Reddit has updated its robots.txt to block all web crawlers

dunno7456 · 2024-07-04T11:08:00 1720091280

"to tell crawler to not crawl" which can be ignored AFAIK

schroeding · 2024-07-04T12:24:25 1720095865

It can be ignored (it's the equivalent to a "keep out" sign on a lawn), but I very much doubt Google et al. (Edit: Oops, Bing et al.) will actually ignore it.

Anarch157a · 2024-07-04T12:34:35 1720096475

The article says Google is paying Reddit to get the data directly from their firehose API, so they wont even bother crawling the public website.

The_Colonel · 2024-07-04T13:14:19 1720098859

I wonder how much they pay. Reddit profits a lot from showing up on the top for many search queries. I very often do "whatever I'm looking for reddit" (for e.g. product reviews), since the reddit results often provide higher quality information than normal results.

toomuchtodo · 2024-07-04T15:08:25 1720105705

$60M/year

https://www.reuters.com/technology/reddit-ai-content-licensi...

rbetts · 2024-07-04T12:59:04 1720097944

I wonder if these indexing deals will become more antitrust evidence.

dzhiurgis · 2024-07-04T21:42:40 1720129360

Google sometimes ignore it when it makes sense (ie big bank accidentally adds login page to ignore) or to check for spam activity (in which case google doesn't use their bot user agent)

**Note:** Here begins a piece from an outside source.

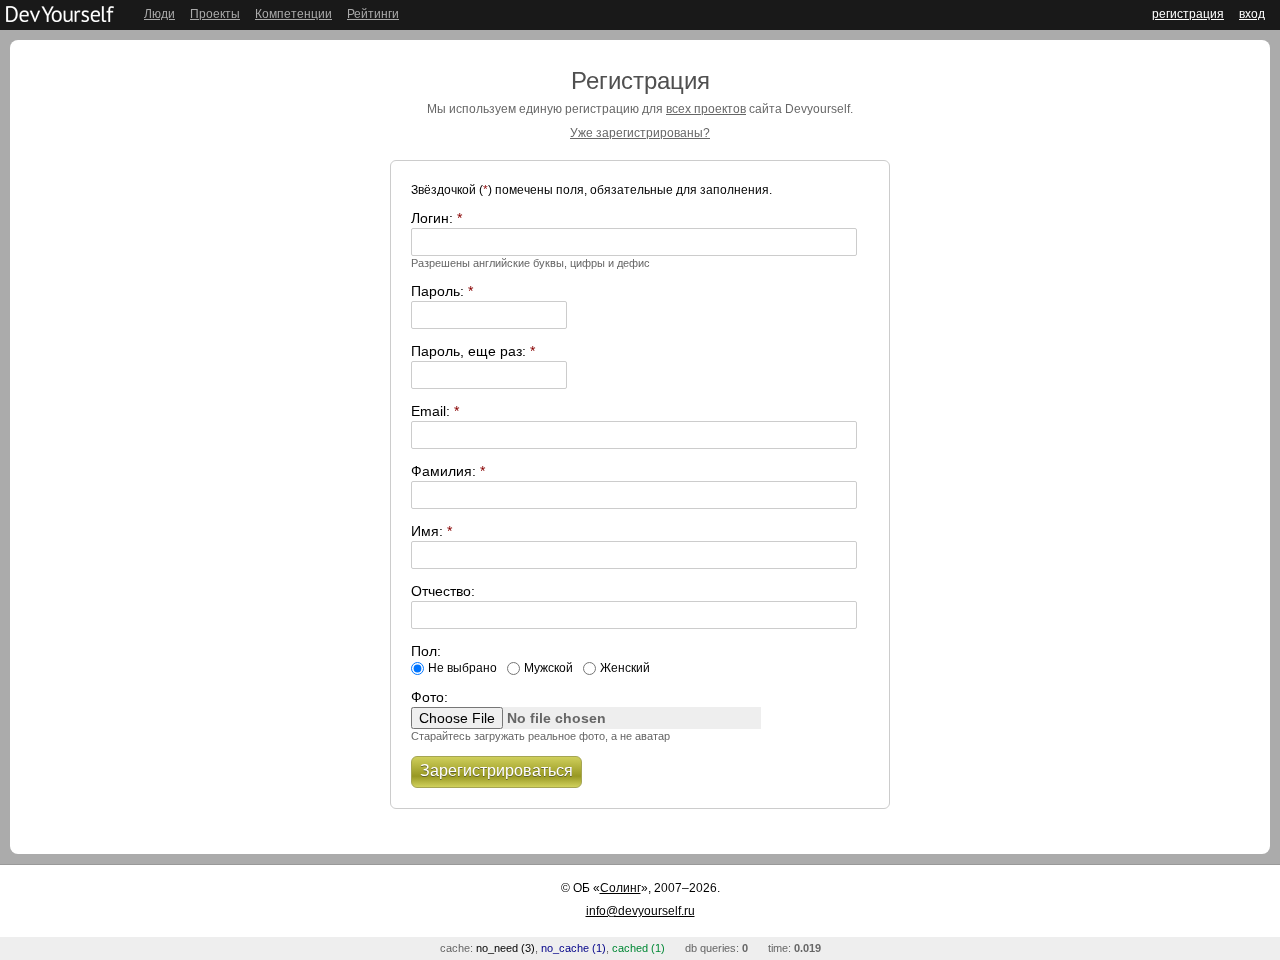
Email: (435, 411)
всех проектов (706, 109)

littlecranky67 · 2024-07-04T11:18:28 1720091908

> User-agent: *

> Disallow: /

Ugh oh, that means all search engines are gona delist reddit content.

contrarian1234 · 2024-07-04T11:22:32 1720092152

That's probably the whole point ..

I'd say I add +reddit to a third of my searches these days

Now I'll have to go to their shitty built-in search and they can algorithmically feed me garbage and make lots of money from people that pay them

littlecranky67 · 2024-07-04T11:24:00 1720092240

Smart move actually. The "+reddit" is something more and more people do on google, and on kagi.com reddit results are ranken No. 1 usually. Seems Googles search result quality will drop even further now.

EDIT: Article explains there is a 60M deal from Google using reddits API so that they can continue delivering results from Reddit. Will only hurt smaller search engines, like Kagi :(

Expurple · 2024-07-04T12:26:58 1720096018

Kagi in particular shouldn't be affected. Apart from using its own index, it also aggregates results from other search engines, most likely including Google. https://help.kagi.com/kagi/search-details/search-sources.htm...

seeknotfind · 2024-07-04T16:00:12 1720108812

All of Reddit was freely and readily available just a few years ago. Just goes to show - archive and save what you love.

nojvek · 2024-07-04T12:13:20 1720095200

Reddit making deals with search engines and AI companies for millions of dollars.

Public data belong to Reddit to sell. Makes sense, why would they give it away for free when they can charge for it.

b3ing · 2024-07-04T11:32:51 1720092771

I figured it was to warn people not to use “their” data for AI. The data belongs to their users though

nunez · 2024-07-04T13:42:12 1720100532

God fucking damn it.

"User privacy" my ass. This is a pure lock-in play.

Sorry for the swear words. Reddit was _the_ way I got honest reviews about restaurants, products, and damn near everything, but their search engine was horrible and the platform is very clearly built to drive engagement.

I hate what the Internet has become. I guess it's time to go through the book list I've accumulated over the years.